A meningitis outbreak in northern Mexico has left 35 people dead and health authorities working to get the outbreak under control.

Health officials in the state of Durango have recorded 79 cases of meningitis in the last several months, a worrying trend in a largely rural area of Mexico. Meningitis causes inflammation of the brain and spinal cord membranes and is typically caused by an infection of some sort.

The first cluster of 11 cases of meningitis in Durango was recorded in November of last year, with all 11 people the cluster having undergone surgical procedures and requiring the administration epidural anesthesia in private hospitals in the city of Durango, the capital city of the state of the same name.

Health officials reportedly reamin uncertain about exactly what caused the outbreak of the disease, but in December, local prosecutors advanced one theory: that private hospitals caused the outbreak by treating patients with contaminated anesthetics.

Prosecutors said then that they had issued arrest warrants against the owners or directors of four private hospitals in the area where the outbreak occurred, suggesting that the hospitals were directly to blame for the contaminated anesthetics and that the medicine had not been corrupted in production or transportation.

Mexican health officials confirmed last year that they are working with public health officials in Durango in their ongoing efforts to determine the cause of the outbreak.
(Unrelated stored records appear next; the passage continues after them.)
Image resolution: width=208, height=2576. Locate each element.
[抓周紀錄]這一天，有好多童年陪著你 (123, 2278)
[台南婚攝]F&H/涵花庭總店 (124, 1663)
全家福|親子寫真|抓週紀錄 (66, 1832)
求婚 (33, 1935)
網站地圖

The World Health Organisation has also offered assistance to Mexican authorities in their investigations into what caused the outbreak and how it can best be brought under control.

Durango, with a population of just under 2 million, is one of the most sparsely populated states in Mexico. It is located in the northwestern part of the country, sharing a border with five other states including Zacatecas, Sinaloa, and Chihuahua.